- _TEXT SECTION_:
But the opposite is not true, because not every graph is a line graph of some other graph.

erikvanoosten•11mo ago
Indeed. Thanks, I stand corrected.
tonyarkles•11mo ago
Hrm... right. It's been a while. And it looks like both Vertex Coloring and Edge Coloring are both NP-complete (because of the O(n) procedure you're talking about and the ability to reduce both problems down to 3-SAT). I've started looking closer at the actual paper to try to figure out what's going on here. Thanks for the reminder, I miss getting to regularly work on this stuff.

Edit: thanks sibling reply for pointing out that it's not a bidirectional transform.

mauricioc•11mo ago
For the edge-coloring problem, the optimal number of colors needed to properly color the edges of G is always either Delta(G) (the maximum degree of G) or Delta(G) + 1, but deciding which one is the true optimum is an NP-complete problem.

Nevertheless, you can always properly edge-color a graph with Delta(G) + 1 colors. Finding such a coloring could in principle be slow, though: the original proof that Delta(G) + 1 colors is always doable amounted to a O(e(G) * v(G)) algorithm, where e(G) and v(G) denote the number of edges and vertices of G, respectively. This is polynomial, but nowhere near linear. What the paper in question shows is how, given any graph G, to find an edge coloring using Delta(G) + 1 colors in O(e(G) * log(Delta(G))) time, which is linear time if the maximum degree is a constant.

Syzygies•11mo ago
Yes. The article ran through this point as follows:

"In 1964, a mathematician named Vadim Vizing proved a shocking result: No matter how large a graph is, it’s easy to figure out how many colors you’ll need to color it. Simply look for the maximum number of lines (or edges) connected to a single point (or vertex), and add 1."

I keep wondering why I ever read Quanta Magazine. It takes a pretty generous reading of "need" to make this a correct statement.

JohnKemeny•11mo ago
Not really. Coloring a graph is almost always talking about proper coloring, meaning that things that objects that are related receive different colors.

If you read the introduction, you'll also read that the goal is to "color each of your lines and require that for every point, no two lines connected to it have the same color."

Ps. "How many colors a graph needs" is a very well established term in computer science and graph theory.

mockerell•11mo ago
I think the comment referred to the phrase „a graph needs X (colors or whatever)“. For me, this can be read two ways: 1. „a graph always needs at least X colors“ or 2. „a graph always needs at most X colors“.

- _GIVEN RECORDS_:

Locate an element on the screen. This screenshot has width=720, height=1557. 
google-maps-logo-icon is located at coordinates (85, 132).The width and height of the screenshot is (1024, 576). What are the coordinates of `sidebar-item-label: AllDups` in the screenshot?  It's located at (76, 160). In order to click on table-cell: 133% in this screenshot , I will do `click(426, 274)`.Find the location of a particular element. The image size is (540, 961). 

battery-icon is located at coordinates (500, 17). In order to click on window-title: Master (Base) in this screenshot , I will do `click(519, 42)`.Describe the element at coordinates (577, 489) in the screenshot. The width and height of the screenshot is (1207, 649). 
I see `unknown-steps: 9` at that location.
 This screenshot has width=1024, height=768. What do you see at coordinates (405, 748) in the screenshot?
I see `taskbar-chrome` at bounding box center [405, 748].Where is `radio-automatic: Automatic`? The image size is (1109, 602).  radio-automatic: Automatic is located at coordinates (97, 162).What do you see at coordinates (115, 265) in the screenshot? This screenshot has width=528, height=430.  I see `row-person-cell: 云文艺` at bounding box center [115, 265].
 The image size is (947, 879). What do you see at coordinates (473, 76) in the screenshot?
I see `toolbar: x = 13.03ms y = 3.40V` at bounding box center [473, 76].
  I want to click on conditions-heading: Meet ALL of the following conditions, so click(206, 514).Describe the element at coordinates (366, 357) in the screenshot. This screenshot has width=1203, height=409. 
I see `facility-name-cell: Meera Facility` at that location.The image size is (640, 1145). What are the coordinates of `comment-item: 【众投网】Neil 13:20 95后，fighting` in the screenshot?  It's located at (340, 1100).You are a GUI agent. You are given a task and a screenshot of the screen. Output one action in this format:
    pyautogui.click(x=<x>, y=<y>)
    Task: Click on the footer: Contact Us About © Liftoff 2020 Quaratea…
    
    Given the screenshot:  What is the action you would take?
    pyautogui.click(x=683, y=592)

- _YOUR INSTRUCTIONS_: According to the discussion of edge coloring, in what running time does the paper find an edge coloring using Delta(G) + 1 colors?

- _EXERCISE ANSWER_: O(e(G) * log(Delta(G))) time